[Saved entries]
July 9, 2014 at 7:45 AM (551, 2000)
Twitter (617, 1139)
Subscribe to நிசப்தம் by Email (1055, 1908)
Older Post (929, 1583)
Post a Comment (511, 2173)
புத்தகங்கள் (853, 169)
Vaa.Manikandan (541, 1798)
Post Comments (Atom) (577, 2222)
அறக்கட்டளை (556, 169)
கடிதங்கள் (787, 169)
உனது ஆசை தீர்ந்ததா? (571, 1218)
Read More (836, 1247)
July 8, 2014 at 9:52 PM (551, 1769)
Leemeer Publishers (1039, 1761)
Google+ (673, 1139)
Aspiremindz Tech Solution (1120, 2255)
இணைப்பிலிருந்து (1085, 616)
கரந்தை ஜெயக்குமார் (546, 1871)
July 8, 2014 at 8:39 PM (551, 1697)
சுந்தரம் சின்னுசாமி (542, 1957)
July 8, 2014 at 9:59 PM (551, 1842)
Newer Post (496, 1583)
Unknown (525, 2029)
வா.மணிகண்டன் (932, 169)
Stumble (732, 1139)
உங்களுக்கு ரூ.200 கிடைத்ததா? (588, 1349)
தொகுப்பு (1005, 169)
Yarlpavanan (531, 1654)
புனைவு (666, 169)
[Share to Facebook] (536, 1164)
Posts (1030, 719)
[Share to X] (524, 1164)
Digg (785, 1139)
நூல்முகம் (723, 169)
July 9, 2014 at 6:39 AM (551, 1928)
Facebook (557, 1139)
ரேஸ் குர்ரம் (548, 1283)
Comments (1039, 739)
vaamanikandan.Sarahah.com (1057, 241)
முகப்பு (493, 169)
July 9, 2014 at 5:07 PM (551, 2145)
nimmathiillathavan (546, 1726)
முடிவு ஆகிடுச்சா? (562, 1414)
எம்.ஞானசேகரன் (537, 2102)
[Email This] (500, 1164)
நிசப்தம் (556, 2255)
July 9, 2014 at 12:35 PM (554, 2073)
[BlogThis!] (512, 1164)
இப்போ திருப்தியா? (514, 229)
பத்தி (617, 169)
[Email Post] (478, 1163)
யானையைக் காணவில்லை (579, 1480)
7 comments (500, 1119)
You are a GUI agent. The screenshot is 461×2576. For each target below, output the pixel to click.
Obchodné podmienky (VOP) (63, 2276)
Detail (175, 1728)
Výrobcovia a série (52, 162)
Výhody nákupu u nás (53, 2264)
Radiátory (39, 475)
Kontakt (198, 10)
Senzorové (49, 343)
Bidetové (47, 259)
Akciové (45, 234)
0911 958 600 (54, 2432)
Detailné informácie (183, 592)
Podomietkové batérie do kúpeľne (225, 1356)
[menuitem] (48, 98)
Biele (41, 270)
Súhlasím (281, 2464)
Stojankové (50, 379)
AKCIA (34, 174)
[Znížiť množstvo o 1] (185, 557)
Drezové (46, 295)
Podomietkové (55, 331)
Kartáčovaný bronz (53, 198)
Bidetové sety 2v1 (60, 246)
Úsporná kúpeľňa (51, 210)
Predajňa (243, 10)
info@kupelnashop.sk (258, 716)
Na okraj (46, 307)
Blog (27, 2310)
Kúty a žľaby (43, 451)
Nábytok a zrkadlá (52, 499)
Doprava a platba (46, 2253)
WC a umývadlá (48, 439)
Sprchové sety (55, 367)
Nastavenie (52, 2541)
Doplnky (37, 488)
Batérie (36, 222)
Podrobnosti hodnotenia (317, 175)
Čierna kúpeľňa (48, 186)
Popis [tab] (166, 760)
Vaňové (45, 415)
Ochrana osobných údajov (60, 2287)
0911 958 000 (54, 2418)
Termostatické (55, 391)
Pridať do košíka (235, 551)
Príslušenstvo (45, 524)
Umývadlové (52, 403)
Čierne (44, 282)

## Work item
Look through the entries above, and wherever a line holds the word "Podomietkové", copy it.

## Completed task
Podomietkové batérie do kúpeľne (225, 1356)
Podomietkové (55, 331)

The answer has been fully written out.